Frequently Asked Questions

What is the Kentucky standard deduction for 2025?

The Kentucky (KY) standard deduction for tax year 2025 is $3,160 for single filers and $3,160 for married filing jointly. This amount is subtracted from gross income before Kentucky's flat rate apply, so the first $3,160 of a single filer's income is shielded from state income tax.

Is the Kentucky standard deduction different for single and married filers?

Kentucky applies the same $3,160 standard deduction to both single and married-filing-jointly returns for 2025. Unlike the federal standard deduction, which roughly doubles for married couples, Kentucky's amount does not change with filing status.

How does the Kentucky standard deduction compare to the federal one?

For 2025, the Kentucky standard deduction is $3,160 for single filers and $3,160 for married filing jointly. That single-filer figure is well below the $15,000 federal standard deduction, which matters because the state and federal deductions are claimed separately: the federal deduction lowers your federal taxable income, while the Kentucky deduction lowers the income that Kentucky taxes at its own bracket rates. A larger state standard deduction shields more of each paycheck from state income tax before any bracket applies.

Should I take the standard deduction or itemize in Kentucky?

Take whichever is larger.

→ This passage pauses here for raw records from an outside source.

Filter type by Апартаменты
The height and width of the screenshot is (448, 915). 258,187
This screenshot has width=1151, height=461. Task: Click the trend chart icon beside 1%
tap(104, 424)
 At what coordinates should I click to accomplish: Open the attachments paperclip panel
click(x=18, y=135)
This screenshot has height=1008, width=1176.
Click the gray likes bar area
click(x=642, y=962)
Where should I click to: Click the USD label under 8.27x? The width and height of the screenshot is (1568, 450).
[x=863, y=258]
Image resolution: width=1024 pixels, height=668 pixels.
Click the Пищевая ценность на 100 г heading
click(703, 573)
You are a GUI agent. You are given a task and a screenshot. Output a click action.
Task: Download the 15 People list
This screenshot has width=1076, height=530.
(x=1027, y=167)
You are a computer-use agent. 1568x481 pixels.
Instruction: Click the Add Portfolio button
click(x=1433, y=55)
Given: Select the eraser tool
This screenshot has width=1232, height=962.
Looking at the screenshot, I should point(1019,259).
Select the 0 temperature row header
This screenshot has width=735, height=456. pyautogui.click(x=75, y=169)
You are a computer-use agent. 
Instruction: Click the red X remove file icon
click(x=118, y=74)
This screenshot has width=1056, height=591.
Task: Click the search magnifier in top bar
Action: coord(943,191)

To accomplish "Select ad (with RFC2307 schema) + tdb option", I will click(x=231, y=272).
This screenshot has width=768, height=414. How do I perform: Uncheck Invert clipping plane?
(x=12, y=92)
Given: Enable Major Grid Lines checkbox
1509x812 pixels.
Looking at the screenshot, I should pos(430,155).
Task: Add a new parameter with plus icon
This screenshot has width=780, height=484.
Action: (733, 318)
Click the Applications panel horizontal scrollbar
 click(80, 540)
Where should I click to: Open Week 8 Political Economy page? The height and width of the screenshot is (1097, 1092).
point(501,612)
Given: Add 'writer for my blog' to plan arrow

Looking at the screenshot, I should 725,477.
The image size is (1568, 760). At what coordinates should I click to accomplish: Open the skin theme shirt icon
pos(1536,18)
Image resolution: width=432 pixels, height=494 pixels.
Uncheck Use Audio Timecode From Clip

The standard deduction in Kentucky ($3,160 single / $3,160 married) is the floor; itemizing makes sense only when your eligible itemized deductions exceed that floor. Many states require you to use the same method (standard or itemized) on the state return as on the federal return, so confirm Kentucky's conformity rule before choosing.

Where does this standard deduction figure come from?

The Kentucky standard deduction shown here is compiled from official state tax authority publications and the Tax Foundation's annual state tax data, for tax year 2025 (last refreshed April 2026). Federal standard-deduction figures are from the IRS Revenue Procedures. State legislatures occasionally adjust these amounts; verify against the official Kentucky Department of Revenue instructions before filing. This page is informational and not tax advice.

More about Kentucky taxes

Citation: Kentucky brackets and deductions sourced from the official state revenue authority publications and cross-checked against Tax Foundation state tax data. Federal tax context: IRS Revenue Procedures. Last refreshed April 2026. This page is informational and not tax advice; consult a qualified tax professional for filing decisions.